* **Directions**: Below are records to retype exactly, except for the pictures.

* **The input**:
================================
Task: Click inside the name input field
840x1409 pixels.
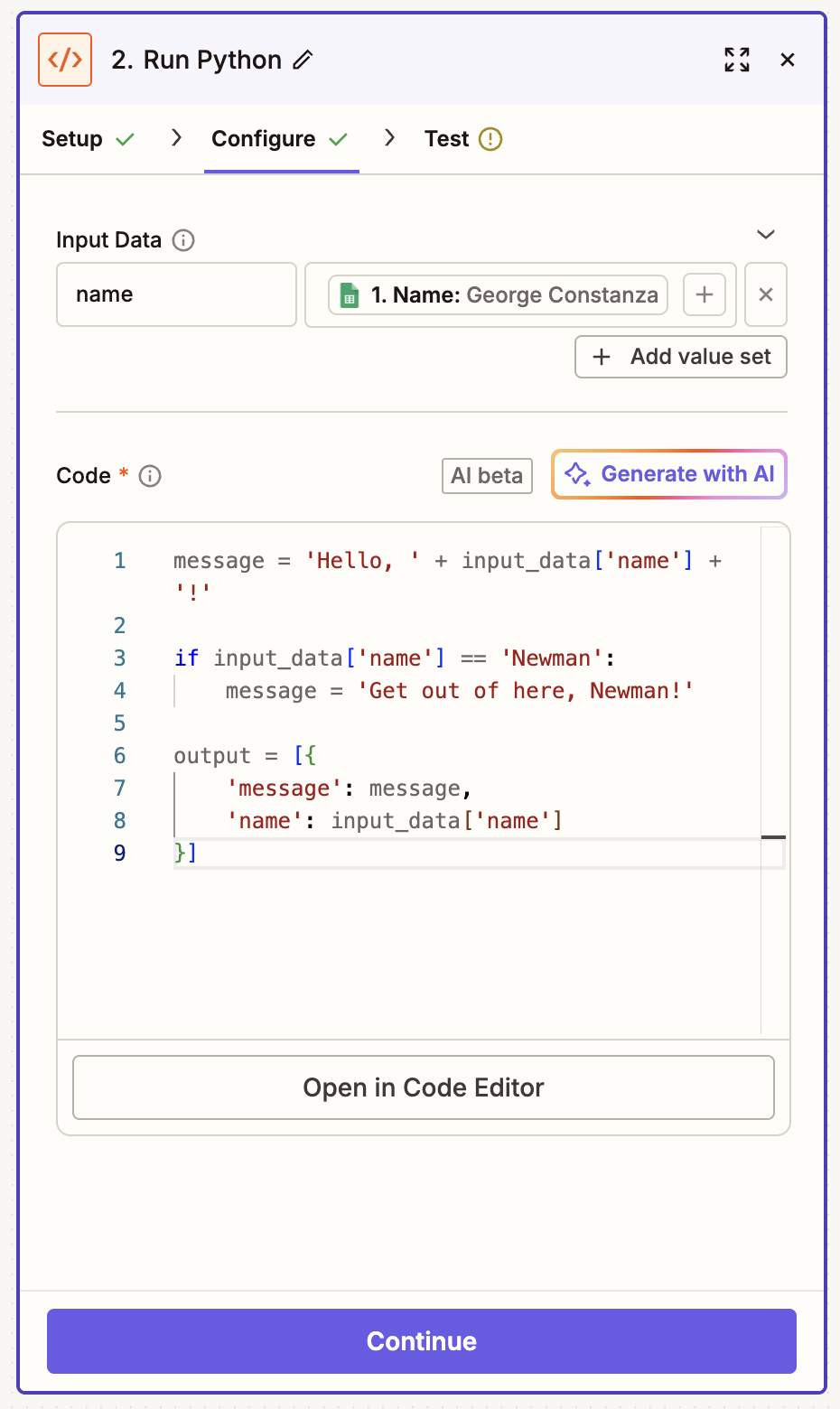Action: (x=176, y=294)
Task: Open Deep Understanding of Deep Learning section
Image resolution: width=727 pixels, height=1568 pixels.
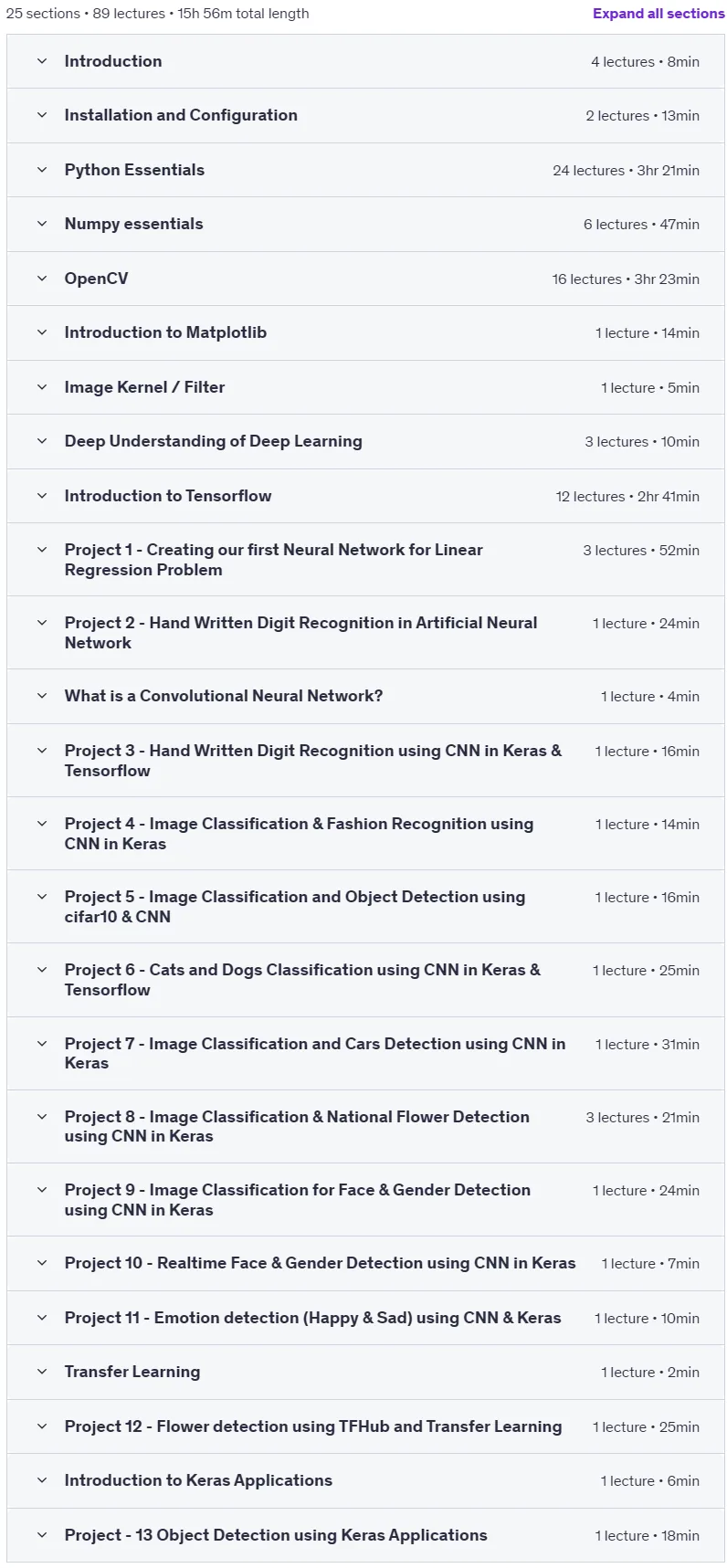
================================
* **Result**:
Task: Click inside the name input field
840x1409 pixels.
Action: (x=176, y=294)
Task: Open Deep Understanding of Deep Learning section
Image resolution: width=727 pixels, height=1568 pixels.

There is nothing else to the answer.